TASK INSTRUCTIONS
A single number is the whole answer: how many lines in this listing contain "sonde".

^^^^^^^^^^^^^^^^

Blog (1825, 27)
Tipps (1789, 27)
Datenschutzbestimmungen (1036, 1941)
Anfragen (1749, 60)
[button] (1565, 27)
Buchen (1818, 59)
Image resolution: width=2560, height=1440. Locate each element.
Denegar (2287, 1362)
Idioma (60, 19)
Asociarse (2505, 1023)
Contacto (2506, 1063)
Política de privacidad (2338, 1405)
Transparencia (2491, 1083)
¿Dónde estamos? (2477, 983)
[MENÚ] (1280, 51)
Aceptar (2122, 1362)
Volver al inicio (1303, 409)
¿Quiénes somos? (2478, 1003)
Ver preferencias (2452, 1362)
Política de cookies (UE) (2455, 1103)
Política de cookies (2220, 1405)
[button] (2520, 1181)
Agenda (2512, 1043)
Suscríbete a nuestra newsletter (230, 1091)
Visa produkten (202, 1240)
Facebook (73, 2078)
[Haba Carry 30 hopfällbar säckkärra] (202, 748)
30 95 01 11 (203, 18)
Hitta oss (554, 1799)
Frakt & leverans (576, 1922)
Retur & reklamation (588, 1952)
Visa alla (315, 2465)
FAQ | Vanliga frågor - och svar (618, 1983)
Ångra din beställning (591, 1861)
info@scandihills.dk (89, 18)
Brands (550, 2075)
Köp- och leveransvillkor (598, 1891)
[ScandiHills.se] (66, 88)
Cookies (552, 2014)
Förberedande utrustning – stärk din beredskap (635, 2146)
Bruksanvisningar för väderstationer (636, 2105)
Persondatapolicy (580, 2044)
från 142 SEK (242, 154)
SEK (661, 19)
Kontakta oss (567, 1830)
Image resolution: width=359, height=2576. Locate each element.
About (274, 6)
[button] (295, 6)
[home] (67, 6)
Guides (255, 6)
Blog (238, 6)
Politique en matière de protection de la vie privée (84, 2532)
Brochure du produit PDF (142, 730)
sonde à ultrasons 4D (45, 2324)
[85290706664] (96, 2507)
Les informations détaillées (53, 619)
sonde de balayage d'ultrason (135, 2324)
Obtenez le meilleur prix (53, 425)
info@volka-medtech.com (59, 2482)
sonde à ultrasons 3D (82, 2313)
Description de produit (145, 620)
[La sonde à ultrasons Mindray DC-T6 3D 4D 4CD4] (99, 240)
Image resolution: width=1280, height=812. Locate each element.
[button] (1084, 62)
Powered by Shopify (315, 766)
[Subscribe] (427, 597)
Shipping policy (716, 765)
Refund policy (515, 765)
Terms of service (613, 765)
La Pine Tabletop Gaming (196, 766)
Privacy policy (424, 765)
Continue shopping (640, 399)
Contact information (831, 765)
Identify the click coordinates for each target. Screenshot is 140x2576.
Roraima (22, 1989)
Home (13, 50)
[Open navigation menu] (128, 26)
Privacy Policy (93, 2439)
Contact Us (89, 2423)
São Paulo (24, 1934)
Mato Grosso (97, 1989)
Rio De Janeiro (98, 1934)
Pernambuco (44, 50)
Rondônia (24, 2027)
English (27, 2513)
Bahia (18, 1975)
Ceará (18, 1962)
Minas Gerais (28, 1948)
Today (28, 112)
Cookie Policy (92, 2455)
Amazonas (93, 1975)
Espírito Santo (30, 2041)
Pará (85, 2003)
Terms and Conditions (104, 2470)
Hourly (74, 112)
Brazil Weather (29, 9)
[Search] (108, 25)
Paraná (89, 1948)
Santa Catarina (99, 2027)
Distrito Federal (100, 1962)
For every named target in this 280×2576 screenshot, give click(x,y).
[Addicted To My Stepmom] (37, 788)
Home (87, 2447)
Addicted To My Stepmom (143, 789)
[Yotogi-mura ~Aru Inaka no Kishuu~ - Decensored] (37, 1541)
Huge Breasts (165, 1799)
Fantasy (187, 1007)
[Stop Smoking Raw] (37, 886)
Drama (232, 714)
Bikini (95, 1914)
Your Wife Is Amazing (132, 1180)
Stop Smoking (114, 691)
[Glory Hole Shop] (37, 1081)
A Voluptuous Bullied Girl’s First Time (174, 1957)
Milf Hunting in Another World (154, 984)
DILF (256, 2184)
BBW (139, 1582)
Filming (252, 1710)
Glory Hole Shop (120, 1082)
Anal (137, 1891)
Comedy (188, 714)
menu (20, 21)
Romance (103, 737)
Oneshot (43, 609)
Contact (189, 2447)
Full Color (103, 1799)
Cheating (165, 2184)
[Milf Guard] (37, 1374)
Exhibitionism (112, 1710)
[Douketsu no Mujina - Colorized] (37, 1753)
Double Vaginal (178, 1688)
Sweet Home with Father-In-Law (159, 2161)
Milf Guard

^^^^^^^^^^^^^^^^

TASK OUTPUT
4